Malka se entristece com os ataques que o Charlie Hebdo recebeu durante anos por islamofobia ou racismo. Essas acusações partiram do islamismo, mas também da família intelectual do semanário: a da esquerda mais irreverente, que, nas palavras do advogado, deixou de dizer que a religião é o ópio do povo para defender deus. Durante o julgamento, essas críticas, também nas tribunas da imprensa progressista dos Estados Unidos, questionaram as iniciativas do presidente francês, Emmanuel Macron, para reprimir o “separatismo islamista”. Assim como o Charlie Hebdo foi acusado de desprezar todos os muçulmanos com as caricaturas de seu profeta, a ideia é que as medidas de Macron contra o islamismo são contra os muçulmanos.

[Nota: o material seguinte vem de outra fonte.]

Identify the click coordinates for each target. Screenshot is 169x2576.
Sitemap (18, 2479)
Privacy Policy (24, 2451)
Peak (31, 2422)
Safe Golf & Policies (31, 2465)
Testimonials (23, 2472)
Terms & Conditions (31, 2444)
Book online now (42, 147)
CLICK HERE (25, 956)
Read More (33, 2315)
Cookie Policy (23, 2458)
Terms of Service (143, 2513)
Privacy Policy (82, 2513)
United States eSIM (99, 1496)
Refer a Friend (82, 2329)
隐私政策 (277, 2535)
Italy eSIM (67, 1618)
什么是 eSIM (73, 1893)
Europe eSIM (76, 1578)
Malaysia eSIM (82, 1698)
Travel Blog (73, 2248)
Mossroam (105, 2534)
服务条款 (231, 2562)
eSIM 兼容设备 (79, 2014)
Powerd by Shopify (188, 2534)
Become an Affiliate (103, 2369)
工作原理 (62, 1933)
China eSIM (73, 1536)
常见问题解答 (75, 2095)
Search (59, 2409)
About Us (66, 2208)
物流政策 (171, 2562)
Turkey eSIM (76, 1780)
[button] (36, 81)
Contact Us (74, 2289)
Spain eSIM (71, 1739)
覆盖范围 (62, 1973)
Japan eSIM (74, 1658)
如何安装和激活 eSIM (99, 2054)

“De fato, tudo isso vem da queda do comunismo. Antes, o paradigma da esquerda era a luta de classes e os desfavorecidos sociais. Agora isso foi substituído pela luta das identidades e os desfavorecidos identitários”, diz Malka. “Na verdade, isso é muito condescendente. Significa considerar que o outro não é igual a você. Eu não considero que um muçulmano tenha menos humor que um não muçulmano: eu o trato como trato um católico, um judeu ou um budista. Não o vejo como vítima. É horrível ser vítima. Se você repete sem parar a uma pessoa que ela é vítima, ela enlouquecerá. E isso também alimenta a violência. Porque todos somos vítimas. Eu também poderia me sentir vítima. Venho de um ambiente extremamente modesto, meus pais eram imigrantes marroquinos judeus, éramos cinco pessoas vivendo em 40 metros quadrados, meu pai quase não sabia escrever francês. Se o discurso vitimista é alimentado, torna-se extremamente pernicioso e perigoso. Quando alguém lhe diz ‘As coisas estão indo mal para você, vou te ajudar”, é preciso sempre desconfiar.

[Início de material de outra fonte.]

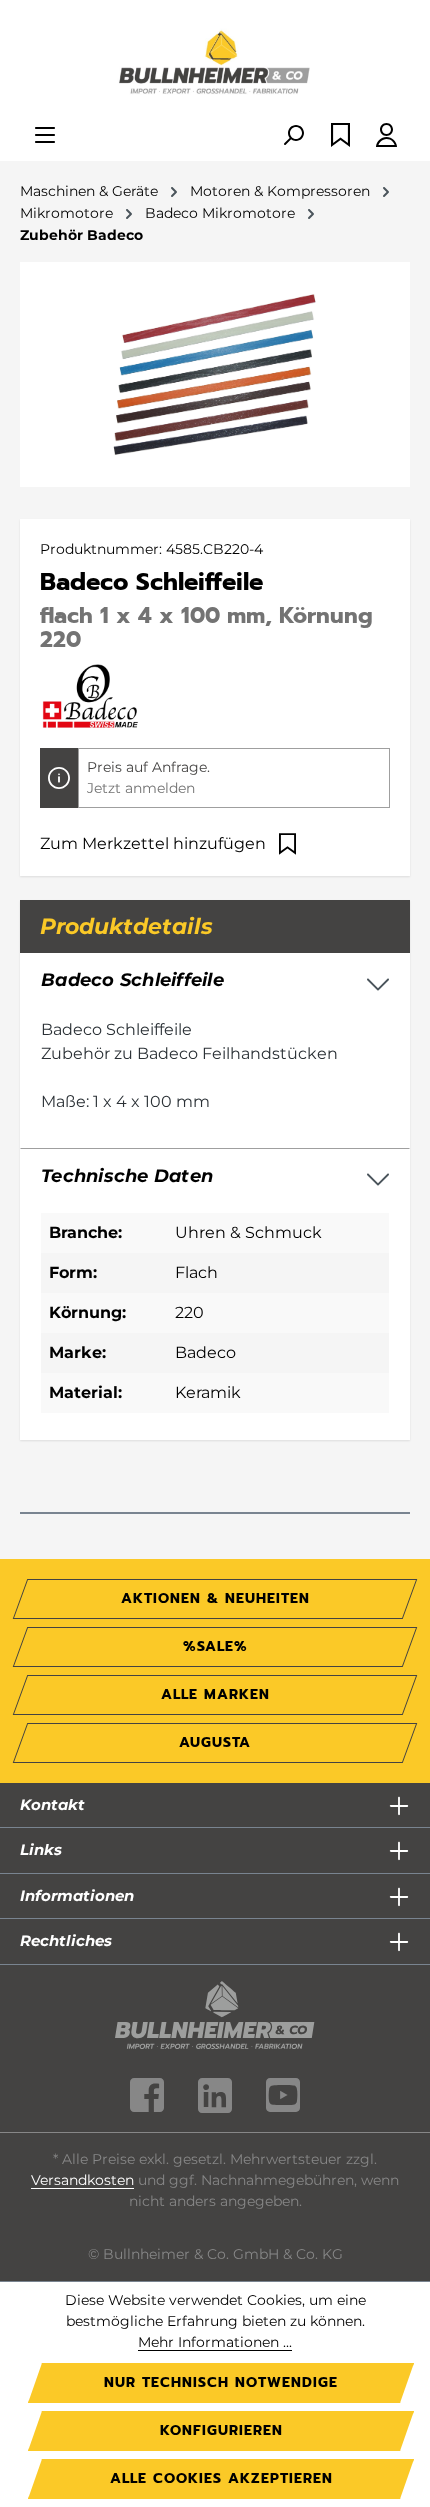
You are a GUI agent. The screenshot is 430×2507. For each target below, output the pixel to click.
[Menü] (45, 136)
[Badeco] (90, 696)
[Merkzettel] (340, 136)
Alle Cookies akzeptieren (221, 2478)
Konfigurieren (221, 2430)
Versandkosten (82, 2180)
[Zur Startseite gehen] (215, 64)
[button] (215, 1177)
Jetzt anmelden (141, 788)
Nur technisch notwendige (221, 2382)
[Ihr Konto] (386, 136)
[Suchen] (293, 136)
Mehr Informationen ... (215, 2342)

Uma objeção levantada, no caso das caricaturas de Maomé, é se não seria preciso diferenciar o direito de ofender da obrigação de fazê-lo. “Os direitos que não utilizamos são direitos que morrem”, responde Malka. “Porque depois dirão que, talvez, não seria necessário ensinar a teoria da evolução, porque ela é chocante para alguns. E depois, talvez, não seria preciso organizar uma visita escolar ao bairro de Marais [em Paris] porque é um bairro homossexual e significaria impor [aos alunos] visões chocantes. E talvez seria preciso abrir mão do direito ao aborto porque é contrário à religião.”
Quando lhe perguntam se seu país está isolado, como pareceu estar em alguns momentos neste outono boreal ante as críticas internacionais ao modelo laico francês, Malka ressalta que os valores iluministas são os de grande parte da Europa. Ele lembra que “a França foi o primeiro país do mundo a suprimir o crime de blasfêmia, em 1791, e o primeiro onde a liberdade de expressão foi declarada como um direito fundamental, em 1789”. Em sua opinião, o julgamento pelos atentados de janeiro de 2015 e os eventos paralelos – os ataques, os debates sobre a laicidade francesa, as iniciativas contra o islamismo – agitaram consciências. “A razão também pode mover montanhas”, afirma.